In China, das ein Sozialkreditsystem wie hier angedacht mit vielen staatlichen und privaten Projekten als Pionier vorangetrieben hat, ist deutlich erkennbar, dass ein solches System, sobald es eine gewisse Wichtigkeit erreicht, immer auch die Zuteilung von Nachteilen oder Strafen für unerwünschtes Verhalten beinhaltet. Wer in den Sozialpunktesystemen der Social-Media-Giganten zu schlecht abschneidet, der hat mit äußerst vielfältigen und schwerwiegenden Nachteilen im täglichen Leben zu kämpfen: Sei es bei der Suche nach einer Wohnung oder nach einem Lebenspartner.

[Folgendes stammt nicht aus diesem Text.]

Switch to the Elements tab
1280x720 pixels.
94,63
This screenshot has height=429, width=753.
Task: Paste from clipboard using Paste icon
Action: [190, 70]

Ein derartiges System ist unvermeidlich anti-individualistisch und gegen eine freiheitliche Gesellschaft gerichtet. Diejenigen, die die Punkte verteilen, bestimmen von oben herab, was tugendhaftes Verhalten ist, und zwingen die Menschen mit sanftem oder nicht so sanftem Druck dazu, fremden Vorlieben und Wertvorstellungen zu folgen. Das geht in China so weit, dass Menschen mit niedrigem Sozialpunktekonto von anderen geschnitten werden, weil sie Punktabzug befürchten, wenn sie mit solchen Leuten befreundet sind oder Kontakt haben.
Wer ein solches Instrument zur Verfügung hat, der kann die Menschen eines ganzen Landes zwingen, „freiwillig“ das zu tun, was die Führungsschicht will.
Noch allerdings muss dieses monströse Projekt der Bologneser Möchtegern-Volkserzieher der Datenschutzbehörde vorgelegt werden. Vielleicht bleibt es ja dort wenigstens hängen. Aber es ist auf jeden Fall schockierend, wie sehr sich die Werte schon gewandelt haben müssen, dass eine Behörde sich traut, so etwas anzukündigen.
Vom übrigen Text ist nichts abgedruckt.